If it can be disconnected from the wireless network via the
hardware switch: it should be.  If their mobile phone can be turned
off and the battery removed: it should be.  Every minute that these
devices are connected provides potentially actionable intelligence
to the adversary, so I think it's sensible to minimize those minutes.
(And of course, VPNs, encryption, and other techniques should be used to
reduce the quantity and quality of information available to an adversary.)

---rsk


[1] Some people may not consider this insanely stupid.  Okay.  Fair
enough.  If you're one of those people, please explain to me EXACTLY
why you think that Facebook (or one of its freelancing employees) would
not cheerfully sell every scrap of data they have on you to country X's
intelligence service/secret police or to one of country Y's indigenous
criminal organizations.  To borrow a line from Feynman, what is the
source of this fantastic faith in the machinery?

Once you've finished that explanation, please also explain to me EXACTLY
why you think that an operation with a long, long history of massive
security holes has now managed to close the last one, thereby rendering
itself impervious to attackers -- even though that same organization
has almost no motivation to do so.  It's not *their* data, after all.

[2] I say "probably" because it's possible the real operations have
acquired those typosquatted domains by now.

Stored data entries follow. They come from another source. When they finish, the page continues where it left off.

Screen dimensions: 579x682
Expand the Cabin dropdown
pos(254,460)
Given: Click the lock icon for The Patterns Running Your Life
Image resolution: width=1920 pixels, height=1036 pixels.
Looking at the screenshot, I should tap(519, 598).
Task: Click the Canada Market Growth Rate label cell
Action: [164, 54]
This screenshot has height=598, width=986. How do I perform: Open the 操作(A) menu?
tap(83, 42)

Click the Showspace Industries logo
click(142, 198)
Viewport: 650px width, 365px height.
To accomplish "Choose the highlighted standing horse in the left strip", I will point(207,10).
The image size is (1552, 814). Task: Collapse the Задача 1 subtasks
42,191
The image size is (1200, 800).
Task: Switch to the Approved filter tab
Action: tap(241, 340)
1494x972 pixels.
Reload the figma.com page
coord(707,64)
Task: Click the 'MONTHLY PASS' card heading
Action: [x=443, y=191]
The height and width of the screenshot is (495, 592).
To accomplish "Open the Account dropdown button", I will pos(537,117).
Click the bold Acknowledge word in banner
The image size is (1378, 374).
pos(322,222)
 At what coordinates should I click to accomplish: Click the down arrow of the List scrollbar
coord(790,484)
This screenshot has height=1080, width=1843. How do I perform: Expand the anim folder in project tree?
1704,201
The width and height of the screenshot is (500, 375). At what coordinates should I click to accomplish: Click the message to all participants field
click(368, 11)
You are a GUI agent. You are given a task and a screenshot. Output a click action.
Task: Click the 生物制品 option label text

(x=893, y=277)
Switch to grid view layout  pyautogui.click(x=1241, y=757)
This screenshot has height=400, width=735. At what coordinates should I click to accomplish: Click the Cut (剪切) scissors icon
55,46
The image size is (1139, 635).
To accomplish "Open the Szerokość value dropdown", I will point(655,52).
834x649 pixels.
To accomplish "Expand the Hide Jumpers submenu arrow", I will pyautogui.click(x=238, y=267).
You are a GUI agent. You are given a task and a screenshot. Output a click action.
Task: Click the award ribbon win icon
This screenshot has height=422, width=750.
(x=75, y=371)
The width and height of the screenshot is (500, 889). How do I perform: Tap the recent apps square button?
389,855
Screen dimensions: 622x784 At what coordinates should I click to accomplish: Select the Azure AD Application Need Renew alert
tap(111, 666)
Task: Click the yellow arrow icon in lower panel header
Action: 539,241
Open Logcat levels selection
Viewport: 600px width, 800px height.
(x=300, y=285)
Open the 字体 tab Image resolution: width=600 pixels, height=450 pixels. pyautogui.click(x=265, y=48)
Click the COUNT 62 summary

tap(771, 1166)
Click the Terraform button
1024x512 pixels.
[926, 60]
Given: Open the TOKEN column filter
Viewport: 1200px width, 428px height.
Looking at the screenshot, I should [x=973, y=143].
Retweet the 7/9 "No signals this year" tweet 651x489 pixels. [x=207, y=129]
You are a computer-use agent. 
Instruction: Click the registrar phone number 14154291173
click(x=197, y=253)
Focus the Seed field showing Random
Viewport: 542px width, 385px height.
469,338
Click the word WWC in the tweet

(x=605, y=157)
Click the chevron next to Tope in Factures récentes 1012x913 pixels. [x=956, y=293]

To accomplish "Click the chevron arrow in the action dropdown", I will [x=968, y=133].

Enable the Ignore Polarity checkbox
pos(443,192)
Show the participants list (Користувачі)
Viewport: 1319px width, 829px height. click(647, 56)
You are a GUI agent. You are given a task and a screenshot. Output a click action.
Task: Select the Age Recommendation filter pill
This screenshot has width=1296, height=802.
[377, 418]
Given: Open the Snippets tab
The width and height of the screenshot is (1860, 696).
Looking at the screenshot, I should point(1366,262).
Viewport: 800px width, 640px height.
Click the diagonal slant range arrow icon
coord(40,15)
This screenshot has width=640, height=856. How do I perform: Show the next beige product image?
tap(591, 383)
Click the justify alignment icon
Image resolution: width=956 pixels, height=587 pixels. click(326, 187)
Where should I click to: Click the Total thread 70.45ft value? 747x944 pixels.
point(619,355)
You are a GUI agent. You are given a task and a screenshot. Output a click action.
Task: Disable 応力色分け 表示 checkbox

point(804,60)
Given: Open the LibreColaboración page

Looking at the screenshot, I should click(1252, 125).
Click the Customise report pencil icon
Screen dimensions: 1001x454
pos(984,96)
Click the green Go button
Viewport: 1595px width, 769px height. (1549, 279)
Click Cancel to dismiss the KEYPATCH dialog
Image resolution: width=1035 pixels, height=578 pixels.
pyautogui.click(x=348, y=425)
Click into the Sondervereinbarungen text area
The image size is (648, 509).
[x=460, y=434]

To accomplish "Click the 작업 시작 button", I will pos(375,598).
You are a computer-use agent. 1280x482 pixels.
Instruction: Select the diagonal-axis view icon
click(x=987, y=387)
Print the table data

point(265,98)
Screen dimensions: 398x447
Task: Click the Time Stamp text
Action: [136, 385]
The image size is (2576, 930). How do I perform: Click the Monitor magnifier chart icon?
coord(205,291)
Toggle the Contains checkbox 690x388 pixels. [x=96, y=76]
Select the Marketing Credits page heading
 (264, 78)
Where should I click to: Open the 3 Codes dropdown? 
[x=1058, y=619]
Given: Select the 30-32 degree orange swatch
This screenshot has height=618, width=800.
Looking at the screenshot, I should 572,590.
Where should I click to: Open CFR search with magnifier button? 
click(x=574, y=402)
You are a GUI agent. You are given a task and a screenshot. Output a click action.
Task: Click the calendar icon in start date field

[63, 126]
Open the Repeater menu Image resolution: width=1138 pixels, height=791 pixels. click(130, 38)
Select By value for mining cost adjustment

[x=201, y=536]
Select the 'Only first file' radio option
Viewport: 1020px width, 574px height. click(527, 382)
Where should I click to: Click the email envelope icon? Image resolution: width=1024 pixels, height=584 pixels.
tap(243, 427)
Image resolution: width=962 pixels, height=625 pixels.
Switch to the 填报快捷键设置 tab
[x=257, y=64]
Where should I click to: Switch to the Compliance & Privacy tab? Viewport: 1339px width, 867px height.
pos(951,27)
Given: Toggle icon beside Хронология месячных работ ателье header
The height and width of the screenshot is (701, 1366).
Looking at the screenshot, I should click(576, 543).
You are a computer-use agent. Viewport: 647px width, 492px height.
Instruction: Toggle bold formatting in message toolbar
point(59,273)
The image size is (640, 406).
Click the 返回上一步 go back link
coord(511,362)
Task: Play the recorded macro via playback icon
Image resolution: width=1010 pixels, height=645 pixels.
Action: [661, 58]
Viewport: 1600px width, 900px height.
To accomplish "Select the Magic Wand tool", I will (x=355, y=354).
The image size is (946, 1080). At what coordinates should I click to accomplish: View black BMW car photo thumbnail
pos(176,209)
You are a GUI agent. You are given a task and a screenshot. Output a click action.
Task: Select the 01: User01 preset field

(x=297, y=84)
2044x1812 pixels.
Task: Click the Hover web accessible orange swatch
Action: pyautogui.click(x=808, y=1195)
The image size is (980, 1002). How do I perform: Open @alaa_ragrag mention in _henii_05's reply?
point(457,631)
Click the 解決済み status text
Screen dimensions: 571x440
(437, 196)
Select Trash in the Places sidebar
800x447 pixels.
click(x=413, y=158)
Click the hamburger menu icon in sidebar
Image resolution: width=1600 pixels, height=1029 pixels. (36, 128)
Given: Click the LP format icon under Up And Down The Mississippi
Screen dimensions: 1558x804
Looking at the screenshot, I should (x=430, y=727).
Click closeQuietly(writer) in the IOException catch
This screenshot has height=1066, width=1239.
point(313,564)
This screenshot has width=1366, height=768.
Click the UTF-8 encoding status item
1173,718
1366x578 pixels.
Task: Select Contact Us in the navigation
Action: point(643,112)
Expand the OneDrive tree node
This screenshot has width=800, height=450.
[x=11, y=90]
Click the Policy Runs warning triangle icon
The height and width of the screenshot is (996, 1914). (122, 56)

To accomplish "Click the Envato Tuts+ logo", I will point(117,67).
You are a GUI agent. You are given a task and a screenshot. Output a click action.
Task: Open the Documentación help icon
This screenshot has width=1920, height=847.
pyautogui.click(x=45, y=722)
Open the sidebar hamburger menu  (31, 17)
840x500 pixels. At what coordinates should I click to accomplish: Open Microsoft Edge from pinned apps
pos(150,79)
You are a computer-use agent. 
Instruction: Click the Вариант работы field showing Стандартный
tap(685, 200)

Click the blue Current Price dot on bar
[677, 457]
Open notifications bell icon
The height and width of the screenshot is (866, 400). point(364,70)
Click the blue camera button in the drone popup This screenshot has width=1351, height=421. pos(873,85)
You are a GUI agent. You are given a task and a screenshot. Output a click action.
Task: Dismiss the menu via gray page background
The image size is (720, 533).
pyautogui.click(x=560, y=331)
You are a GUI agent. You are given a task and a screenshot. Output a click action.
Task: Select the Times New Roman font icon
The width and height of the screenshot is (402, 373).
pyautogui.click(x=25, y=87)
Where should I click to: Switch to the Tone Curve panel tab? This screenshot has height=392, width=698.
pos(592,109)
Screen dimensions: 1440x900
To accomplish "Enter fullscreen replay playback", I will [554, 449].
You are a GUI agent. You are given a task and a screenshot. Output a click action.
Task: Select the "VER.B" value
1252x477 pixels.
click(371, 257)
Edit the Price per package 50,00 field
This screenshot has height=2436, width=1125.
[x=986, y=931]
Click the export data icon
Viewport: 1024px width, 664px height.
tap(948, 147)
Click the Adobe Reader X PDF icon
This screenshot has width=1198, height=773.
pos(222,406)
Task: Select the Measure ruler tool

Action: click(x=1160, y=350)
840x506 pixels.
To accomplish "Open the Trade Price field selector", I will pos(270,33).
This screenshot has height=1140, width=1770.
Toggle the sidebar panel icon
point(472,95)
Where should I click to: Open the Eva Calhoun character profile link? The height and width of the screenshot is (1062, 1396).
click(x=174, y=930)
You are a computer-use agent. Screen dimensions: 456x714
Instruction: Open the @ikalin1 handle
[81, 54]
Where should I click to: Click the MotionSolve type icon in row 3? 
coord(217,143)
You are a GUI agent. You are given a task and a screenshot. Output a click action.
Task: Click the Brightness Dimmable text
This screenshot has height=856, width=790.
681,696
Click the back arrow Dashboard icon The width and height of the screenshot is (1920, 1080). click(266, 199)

[3] I see that Adobe is shifting PhotoShop to "the cloud".  How very nice.
Now when some tinpot dictator wants to see if there are any incriminating
photos being prepped for publication, it's not necessary to break into
laptops and desktops and such; just break into Adobe's cloud (or, perhaps
more readily, pay off an Adobe employee) and it's one-stop shopping.
I suppose Adobe wasn't content with merely having one massive security
hole a month and wanted to create something whose very existence is a
massive, ongoing, perpetual security hole.